Hundreds of women took to the streets of Downtown Vancouver to march for women’s rights on Saturday morning, chanting for an end to rape culture and equality for all genders.
The third annual march, which kicked off with a rally and speeches outside the Vancouver Art Gallery, is part of a larger movement across the country called March on Canada.
Samantha Monckton, an organizer with March On Vancouver, told News 1130 the theme of this year’s march was ending violence against women, and “justice for all.”
“These marches are important because people have to galvanize together and be together in one space, to know that other people care about the issues that they care about as well,” she told News 1130.
“We can do a lot on social media, but there’s nothing like being face-to-face with people who feel the same way.”
The march evolved out of the Women’s March movement which was formed in February 2017. It's the continuation of work sparked by a worldwide, grassroots movement to build communities that advocate for and uphold equality, diversity, and inclusion.

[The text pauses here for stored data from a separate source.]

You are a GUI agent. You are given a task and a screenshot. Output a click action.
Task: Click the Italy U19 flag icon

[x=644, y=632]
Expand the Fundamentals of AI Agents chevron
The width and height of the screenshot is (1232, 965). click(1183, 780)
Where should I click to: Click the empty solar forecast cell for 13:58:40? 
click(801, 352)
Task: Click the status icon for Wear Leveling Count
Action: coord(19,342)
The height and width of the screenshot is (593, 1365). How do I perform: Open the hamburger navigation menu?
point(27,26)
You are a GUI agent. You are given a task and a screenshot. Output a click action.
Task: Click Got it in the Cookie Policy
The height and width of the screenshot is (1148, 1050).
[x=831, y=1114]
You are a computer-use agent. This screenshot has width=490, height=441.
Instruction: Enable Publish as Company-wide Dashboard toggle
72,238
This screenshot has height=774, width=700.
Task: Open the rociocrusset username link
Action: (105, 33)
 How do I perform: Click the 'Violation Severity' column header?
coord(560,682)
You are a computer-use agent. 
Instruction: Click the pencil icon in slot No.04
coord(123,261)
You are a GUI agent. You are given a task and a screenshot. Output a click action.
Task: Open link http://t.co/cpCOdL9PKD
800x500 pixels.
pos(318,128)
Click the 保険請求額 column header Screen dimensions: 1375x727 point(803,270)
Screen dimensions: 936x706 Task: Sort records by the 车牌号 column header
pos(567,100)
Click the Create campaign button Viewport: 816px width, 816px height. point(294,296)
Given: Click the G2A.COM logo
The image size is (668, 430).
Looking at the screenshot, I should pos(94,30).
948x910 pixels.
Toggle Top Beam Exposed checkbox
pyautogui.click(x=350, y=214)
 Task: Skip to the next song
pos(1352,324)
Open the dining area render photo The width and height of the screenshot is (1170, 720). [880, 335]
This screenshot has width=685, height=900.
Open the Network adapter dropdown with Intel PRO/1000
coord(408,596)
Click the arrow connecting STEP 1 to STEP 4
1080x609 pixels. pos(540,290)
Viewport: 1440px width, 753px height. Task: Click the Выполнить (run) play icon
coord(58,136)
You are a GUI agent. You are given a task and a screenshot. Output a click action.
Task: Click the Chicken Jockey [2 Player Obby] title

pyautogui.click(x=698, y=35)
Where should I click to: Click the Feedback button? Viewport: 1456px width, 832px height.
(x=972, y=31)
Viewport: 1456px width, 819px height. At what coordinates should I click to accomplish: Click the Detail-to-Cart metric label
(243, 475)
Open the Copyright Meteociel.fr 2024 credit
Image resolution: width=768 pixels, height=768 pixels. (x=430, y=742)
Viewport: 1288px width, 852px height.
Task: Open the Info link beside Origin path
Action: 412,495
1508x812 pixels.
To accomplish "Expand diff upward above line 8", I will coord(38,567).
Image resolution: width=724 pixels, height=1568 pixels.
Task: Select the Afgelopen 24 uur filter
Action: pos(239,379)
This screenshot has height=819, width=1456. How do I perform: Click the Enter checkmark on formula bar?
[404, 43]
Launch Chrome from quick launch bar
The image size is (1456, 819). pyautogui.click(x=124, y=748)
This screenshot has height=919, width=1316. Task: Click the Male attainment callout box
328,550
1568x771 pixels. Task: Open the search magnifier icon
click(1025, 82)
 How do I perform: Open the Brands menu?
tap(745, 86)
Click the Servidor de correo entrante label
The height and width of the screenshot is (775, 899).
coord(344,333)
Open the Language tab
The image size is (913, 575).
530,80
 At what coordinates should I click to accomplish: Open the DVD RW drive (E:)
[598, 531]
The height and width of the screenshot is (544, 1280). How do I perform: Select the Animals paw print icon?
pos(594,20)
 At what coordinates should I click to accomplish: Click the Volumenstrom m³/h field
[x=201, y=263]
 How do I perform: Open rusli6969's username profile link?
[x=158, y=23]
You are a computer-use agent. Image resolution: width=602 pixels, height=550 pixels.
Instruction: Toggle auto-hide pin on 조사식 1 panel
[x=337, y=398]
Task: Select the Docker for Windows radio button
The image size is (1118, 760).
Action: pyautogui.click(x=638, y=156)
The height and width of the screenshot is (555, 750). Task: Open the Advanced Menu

The first series of January women’s marches were organized after U.S. president Donald Trump’s inauguration in response to his anti-women comments.
The mission is to "inspire, unite and lead the charge for the advancement of women across Canada and worldwide."
Women from large cities to tiny villages got involved with the movement, demanding the advancement for the rights of women and other vulnerable groups.
Attendance for the annual march in the small fishing village of Sandy Cove, N.S., exploded this year to 50 people, two years after the first march charmed the internet with its small-scale demonstration of just 15 people.
A group roughly three times that size braved glacial temperatures that dipped below -22 C to hold a rally in a downtown park in Montreal. Jumping and stomping their feet to keep warm, they waved an assortment of handmade signs demanding justice for missing and murdered Indigenous women, an end to sexual harassment and abuse, and basic gender equality.
In Toronto, a crowd outside city hall also braved the extreme cold weather to hear from speakers before the march.
Speakers in Toronto called attention to the Ontario government's repeal of the modernized sex-ed curriculum and Thursday's announcement on changes to post-secondary tuition and grants.